Nebraska
Plenty of artists have a love-hate relationship with where they grew up, but it takes a truly conflicted soul to make a movie like Nebraska, which seems at once to lament the demise of a way of life and say “good riddance” to those practicing it. For Alexander Payne, the film is a homecoming: After visits to California wine country and Hawaii, the Omaha-born director is back on native soil, the setting of his first three pictures and a place he’s generally treated with the same disdain that suburban-raised filmmakers reserve for white picket fences and chain restaurants.
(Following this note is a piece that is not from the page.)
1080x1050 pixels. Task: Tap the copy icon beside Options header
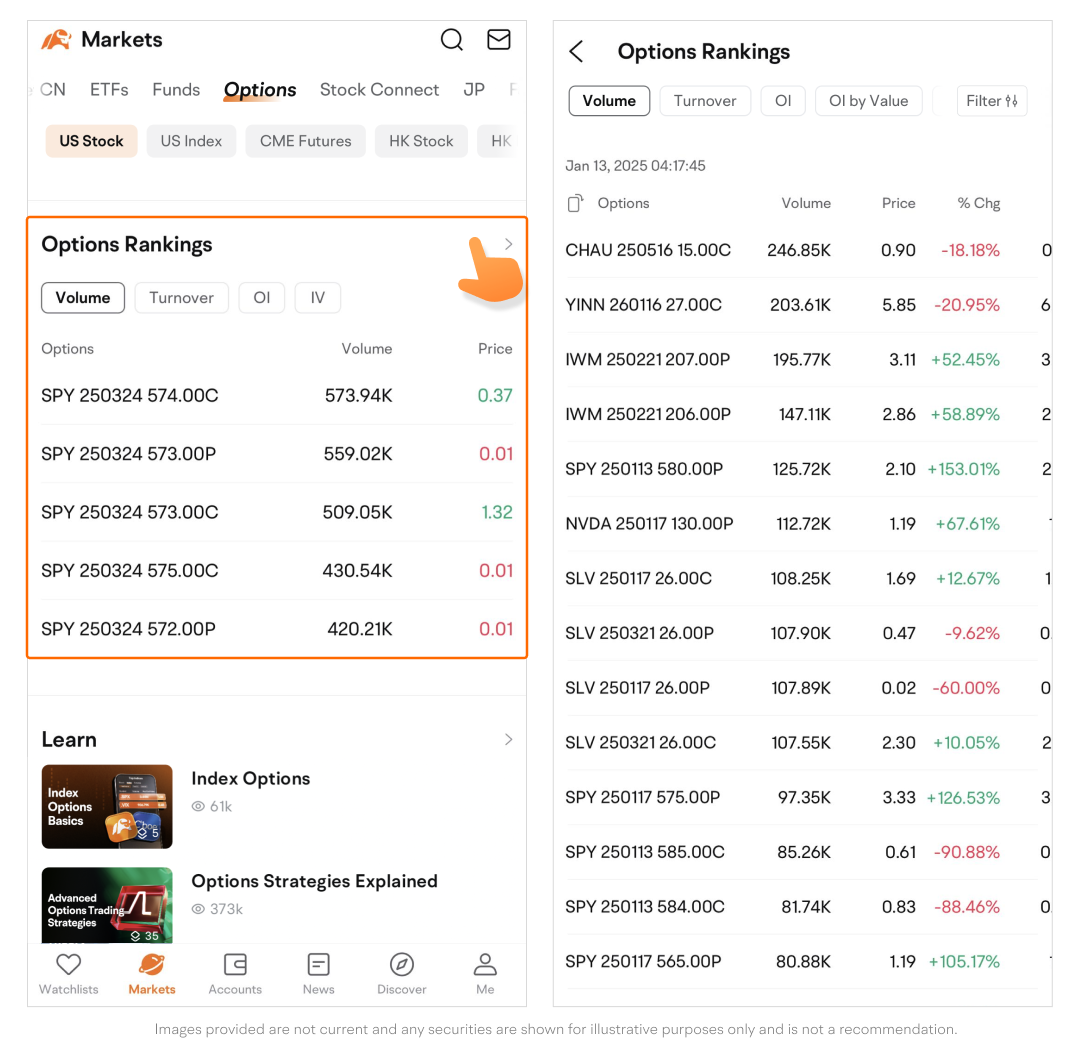tap(575, 203)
Nebraska has been shot in milky black and white, which makes it resemble one of those Time Life photographs of a crumbling, forgotten America. But besides its main characters—a father (Bruce Dern), teetering on the edge of senility, and his patient, concerned son (Will Forte)—the actual people populating this rural wasteland are so grotesquely buffoonish, so designed for ridicule, that it’s hard to take the melancholy seriously. Payne, who never met pathos he didn’t feel inclined to puncture with slapstick humor, has somehow made his best drama and his worst comedy rolled into one.
So plainly does Nebraska adhere to the Payne formula, a merging of high- and lowbrow sensibilities, that it’s surprising to learn he didn’t actually pen the screenplay. (That credit goes to TV writer Bob Nelson.) Like most of the director’s work, it’s a road movie: Fooled by one of those “you may have already won” mail scams, elderly drunk Woody (Dern) badgers his youngest son, David (Forte), into driving him from Billings, Montana to Lincoln, Nebraska, to collect the million dollars he’s been promised. David knows the contest is a sham, but agrees to the trip anyway—ostensibly to shut the old man up, but really because he’s eager to spend a little time with the father he wished he knew better. For a while, as the two make their way southeast, Nebraska works surprisingly well as a bittersweet twofer. Dern, that veteran of American cinema, disappears completely into his role. He nails the distant, cantankerous spirit of his character—a man who’s not quite there, even as he’s locked in conversation.
It’s when Nebraska veers off the road, and into the one-horse town David grew up in, that condescending comedy begins to take precedence. Suddenly, the film is invaded by an army of yokel locals and money-grubbing family members, all looking for a piece of Woody’s “winnings.” Payne wallows in this hick sideshow: There’s a long shot of the extended family gawking like lobotomy patients at a sports game, while another scene set in a supremely tacky restaurant/karaoke bar finds Stacy Keach—as an old, bullying business partner—warbling out a painful rendition of “In The Ghetto.” Later, Woody’s wife (June Squibb, who also played the wife in About Schmidt) shows up to brusquely complain about “sluts” and flash her business at a tombstone. These moments are a new low for Payne—the scorn and patronizing pity of his wretched Paris Je T’aime segment, this time heaped upon the entire population of a town.
The straight man in all this, Forte admirably forgoes any trace of SNL goofiness, but he still seems a little out of his league. Not that the movie gives him much to do but sigh and roll his eyes: David is less a character than a surrogate—a vessel through which the audience, and Payne himself, can feel embarrassed by and superior to these hopeless rubes. Nebraska comes to life whenever it puts Woody and David alone in the frame, and it rallies for the most cornball-effective ending Payne has ever staged. (Those with father issues will surely lose their composure here.) But as an ode to fading small towns, and to the state its director once called home, it feels downright disingenuous. Put another way: If Nebraska is a eulogy, it’s the kind Squibb’s character “delivers” at that grave, skirt up and respect absent.